Abstracts

Rationale: Aicardi and Chevirie described that atypical benign partial epilepsy (ABPE) was characterized by centro-temporal EEG spikes, continuous spike and waves during sleep, multiple types of seizures including epileptic negative myoclonus, but not like Lennox-Gastaut syndrome. Oguni et al. reported efficacy of Ethosuximide for epileptic negative myoclonus in patients with ABPE. Kubota et al. reported interictal and ictal magnetoencephalography (MEG) findings in a patient with ABPE. This paper presents MEG findings and clinical features of ABPE patients in Japanese multiple centers.

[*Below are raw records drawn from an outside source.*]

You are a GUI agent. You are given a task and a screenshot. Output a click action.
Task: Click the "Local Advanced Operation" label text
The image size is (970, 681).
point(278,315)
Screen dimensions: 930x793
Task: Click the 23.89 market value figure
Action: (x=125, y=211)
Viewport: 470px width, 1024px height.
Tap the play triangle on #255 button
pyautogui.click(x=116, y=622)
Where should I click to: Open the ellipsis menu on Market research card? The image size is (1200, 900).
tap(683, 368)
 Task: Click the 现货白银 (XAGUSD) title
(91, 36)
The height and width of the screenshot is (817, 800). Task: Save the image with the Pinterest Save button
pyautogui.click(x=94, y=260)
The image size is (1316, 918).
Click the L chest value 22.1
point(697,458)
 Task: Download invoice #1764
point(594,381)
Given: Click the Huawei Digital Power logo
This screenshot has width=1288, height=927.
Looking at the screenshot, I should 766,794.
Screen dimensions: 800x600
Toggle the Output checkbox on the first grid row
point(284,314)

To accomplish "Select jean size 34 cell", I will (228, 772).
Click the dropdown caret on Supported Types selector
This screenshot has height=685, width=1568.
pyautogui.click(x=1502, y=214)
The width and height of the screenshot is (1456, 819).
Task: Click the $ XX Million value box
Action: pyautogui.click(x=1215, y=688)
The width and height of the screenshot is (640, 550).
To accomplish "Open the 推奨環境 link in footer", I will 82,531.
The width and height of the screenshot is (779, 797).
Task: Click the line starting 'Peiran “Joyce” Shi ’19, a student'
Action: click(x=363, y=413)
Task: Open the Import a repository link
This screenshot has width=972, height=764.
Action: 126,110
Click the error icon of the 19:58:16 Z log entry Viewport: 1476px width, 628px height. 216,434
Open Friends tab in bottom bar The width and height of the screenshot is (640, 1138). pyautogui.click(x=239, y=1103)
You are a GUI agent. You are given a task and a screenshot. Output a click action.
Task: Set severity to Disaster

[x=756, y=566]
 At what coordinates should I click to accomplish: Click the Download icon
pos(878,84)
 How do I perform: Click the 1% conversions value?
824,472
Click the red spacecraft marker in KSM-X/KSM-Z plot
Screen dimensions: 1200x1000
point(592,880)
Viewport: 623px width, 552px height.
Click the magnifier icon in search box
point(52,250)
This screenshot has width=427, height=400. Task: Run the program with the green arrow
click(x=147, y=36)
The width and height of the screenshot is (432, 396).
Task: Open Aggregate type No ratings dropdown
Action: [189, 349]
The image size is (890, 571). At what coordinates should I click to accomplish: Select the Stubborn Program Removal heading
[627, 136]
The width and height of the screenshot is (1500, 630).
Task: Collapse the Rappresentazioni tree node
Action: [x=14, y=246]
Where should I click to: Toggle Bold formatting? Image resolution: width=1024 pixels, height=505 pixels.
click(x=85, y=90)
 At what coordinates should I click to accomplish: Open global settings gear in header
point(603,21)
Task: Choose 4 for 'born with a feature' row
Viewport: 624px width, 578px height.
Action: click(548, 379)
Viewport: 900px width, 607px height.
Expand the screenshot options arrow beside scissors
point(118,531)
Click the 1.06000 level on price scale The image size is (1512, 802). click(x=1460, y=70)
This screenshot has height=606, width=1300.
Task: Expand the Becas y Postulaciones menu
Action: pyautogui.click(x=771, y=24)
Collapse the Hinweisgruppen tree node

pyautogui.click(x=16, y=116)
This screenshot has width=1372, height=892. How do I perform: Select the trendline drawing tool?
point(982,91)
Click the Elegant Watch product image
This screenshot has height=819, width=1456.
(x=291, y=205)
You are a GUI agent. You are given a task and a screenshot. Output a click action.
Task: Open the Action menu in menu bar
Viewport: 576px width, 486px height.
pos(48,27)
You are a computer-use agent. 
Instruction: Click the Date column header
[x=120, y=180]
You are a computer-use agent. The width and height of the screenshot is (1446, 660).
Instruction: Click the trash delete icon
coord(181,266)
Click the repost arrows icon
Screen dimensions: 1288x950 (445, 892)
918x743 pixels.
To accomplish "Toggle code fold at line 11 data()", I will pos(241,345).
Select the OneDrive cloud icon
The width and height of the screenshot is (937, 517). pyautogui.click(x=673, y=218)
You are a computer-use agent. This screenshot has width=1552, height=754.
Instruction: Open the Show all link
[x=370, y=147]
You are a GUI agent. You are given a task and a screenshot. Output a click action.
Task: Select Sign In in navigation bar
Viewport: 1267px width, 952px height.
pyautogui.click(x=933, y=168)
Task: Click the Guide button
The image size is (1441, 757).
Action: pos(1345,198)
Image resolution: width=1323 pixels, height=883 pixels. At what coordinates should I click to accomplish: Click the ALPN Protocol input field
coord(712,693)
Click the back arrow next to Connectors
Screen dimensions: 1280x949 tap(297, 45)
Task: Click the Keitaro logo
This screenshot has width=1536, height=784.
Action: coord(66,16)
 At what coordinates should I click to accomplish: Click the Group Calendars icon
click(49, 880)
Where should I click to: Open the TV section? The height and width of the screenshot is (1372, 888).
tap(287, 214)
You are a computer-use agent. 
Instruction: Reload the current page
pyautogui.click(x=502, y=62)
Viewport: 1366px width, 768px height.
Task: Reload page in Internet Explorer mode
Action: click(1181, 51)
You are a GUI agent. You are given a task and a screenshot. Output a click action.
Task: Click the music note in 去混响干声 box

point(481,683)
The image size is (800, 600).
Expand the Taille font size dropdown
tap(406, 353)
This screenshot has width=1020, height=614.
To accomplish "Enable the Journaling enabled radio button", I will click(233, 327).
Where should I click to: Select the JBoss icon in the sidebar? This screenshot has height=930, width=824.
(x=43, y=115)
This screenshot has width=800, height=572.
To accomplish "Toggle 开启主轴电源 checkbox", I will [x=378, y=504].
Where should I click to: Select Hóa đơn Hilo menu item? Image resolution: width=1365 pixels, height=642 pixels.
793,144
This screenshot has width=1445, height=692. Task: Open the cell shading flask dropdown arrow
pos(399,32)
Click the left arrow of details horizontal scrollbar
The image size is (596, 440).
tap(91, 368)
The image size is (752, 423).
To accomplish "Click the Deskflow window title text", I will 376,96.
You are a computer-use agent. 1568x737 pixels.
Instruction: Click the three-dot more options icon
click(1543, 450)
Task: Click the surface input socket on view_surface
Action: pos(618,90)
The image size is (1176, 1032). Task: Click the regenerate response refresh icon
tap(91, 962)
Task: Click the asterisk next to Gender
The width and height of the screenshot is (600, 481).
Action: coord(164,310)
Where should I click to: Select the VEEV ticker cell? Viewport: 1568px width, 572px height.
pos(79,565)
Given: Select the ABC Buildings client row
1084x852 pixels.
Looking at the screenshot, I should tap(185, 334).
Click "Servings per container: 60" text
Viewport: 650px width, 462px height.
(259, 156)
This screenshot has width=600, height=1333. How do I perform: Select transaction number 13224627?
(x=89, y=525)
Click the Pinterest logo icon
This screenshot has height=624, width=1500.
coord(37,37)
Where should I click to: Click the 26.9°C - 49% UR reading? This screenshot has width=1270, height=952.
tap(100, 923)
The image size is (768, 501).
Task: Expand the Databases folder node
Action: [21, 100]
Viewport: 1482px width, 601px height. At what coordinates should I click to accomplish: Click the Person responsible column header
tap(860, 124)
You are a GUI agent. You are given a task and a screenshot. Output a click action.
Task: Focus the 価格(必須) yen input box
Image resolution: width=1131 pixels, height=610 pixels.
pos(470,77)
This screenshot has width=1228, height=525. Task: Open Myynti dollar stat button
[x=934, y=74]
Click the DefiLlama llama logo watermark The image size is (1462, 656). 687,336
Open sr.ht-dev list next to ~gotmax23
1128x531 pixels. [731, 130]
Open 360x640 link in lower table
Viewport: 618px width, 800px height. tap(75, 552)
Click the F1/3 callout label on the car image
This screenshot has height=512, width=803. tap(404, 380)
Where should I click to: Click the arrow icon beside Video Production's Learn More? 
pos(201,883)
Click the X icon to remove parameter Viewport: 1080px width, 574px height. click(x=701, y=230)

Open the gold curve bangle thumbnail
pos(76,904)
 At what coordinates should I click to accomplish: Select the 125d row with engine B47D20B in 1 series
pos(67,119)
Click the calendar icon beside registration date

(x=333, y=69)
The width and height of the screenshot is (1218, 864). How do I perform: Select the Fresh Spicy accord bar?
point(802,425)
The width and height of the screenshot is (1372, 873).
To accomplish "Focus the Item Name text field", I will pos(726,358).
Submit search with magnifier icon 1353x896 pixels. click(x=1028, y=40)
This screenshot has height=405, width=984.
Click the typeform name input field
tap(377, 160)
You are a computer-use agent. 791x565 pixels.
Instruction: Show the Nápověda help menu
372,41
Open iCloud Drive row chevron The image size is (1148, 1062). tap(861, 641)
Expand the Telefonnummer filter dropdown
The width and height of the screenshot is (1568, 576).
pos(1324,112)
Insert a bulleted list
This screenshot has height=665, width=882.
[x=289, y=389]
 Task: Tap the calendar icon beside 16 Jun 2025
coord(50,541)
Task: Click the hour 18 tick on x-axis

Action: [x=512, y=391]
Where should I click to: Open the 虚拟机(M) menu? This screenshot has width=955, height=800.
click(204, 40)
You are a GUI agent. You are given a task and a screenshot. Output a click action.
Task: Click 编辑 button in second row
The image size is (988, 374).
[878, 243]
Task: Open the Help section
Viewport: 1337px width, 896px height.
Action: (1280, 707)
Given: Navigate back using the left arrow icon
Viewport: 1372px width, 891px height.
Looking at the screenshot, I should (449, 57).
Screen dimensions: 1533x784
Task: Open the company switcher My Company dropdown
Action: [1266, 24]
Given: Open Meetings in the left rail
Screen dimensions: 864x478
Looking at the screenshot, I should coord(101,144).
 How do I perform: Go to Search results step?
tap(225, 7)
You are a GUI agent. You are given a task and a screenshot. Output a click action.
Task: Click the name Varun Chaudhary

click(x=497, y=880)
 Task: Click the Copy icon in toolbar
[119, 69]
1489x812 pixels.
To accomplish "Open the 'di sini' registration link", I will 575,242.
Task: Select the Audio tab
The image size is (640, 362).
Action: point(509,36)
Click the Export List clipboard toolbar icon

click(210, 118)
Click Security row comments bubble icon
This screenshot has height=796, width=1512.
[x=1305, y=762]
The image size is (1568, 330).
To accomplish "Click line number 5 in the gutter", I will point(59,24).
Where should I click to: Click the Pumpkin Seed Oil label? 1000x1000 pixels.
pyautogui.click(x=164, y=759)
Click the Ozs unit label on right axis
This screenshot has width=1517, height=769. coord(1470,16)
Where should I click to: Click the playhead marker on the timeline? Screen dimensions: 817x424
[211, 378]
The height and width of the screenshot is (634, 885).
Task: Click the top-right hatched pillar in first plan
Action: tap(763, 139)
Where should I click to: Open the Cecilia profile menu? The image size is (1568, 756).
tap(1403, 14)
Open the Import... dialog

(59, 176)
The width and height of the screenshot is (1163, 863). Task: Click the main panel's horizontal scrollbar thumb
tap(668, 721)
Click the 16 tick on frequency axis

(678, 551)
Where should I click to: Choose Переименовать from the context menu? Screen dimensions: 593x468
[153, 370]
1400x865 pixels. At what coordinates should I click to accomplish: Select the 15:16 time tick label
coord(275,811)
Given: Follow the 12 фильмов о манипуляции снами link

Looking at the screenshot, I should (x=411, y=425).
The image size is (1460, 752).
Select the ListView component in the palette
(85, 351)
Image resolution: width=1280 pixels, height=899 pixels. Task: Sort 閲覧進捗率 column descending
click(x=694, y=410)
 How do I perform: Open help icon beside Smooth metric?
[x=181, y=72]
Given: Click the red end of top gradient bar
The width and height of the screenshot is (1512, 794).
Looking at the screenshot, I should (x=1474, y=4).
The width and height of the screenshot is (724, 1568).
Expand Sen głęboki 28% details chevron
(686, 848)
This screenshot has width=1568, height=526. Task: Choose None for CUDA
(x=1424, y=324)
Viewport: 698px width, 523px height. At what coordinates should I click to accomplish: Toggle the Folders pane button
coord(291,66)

Methods: We retrospectively analyzed seizure profiles, scalp video EEG (VEEG), MEG and seizure outcomes in patients with ABPE. Results: Seventeen ABPE patients consisted of 8 girls and 9 boys. Seizure onset ranged from 2 weeks to 6 years (mean 2.9 years) with focal motor seizures (13), facial myoclonus (3) and absence seizure (1). All 17 patients had multiple types of seizures including focal motor seizures (14) atypical absence seizures (14), epileptic negative myoclonus (11), focal myoclonus (11). VEEG showed centro-temporal spikes and continuous spike and wave during sleep in all patients. MRI was reported normal in all cases. MEG showed spike sources on bilateral (15), unilateral (2), peri-Rolandic region (16), peri-sylvian region (12). All patients had more than 2 antiepileptic drugs. Ethosuximide controlled the epileptic negative myoclonus in 11 of 11 patients. MEG spike sources disappeared in 11 of 11 patients treated by Ethosuximide. Conclusions: MEG spike sources were diffusely localized around Rolandic-sylvian region in patients with ABPE. Ethosuximide is efficient for epileptic negative myoclonus and MEG spike sources. ABPE may be categorized idiopathic localization related epilepsy because of Rolandic-sylvian epileptic sources.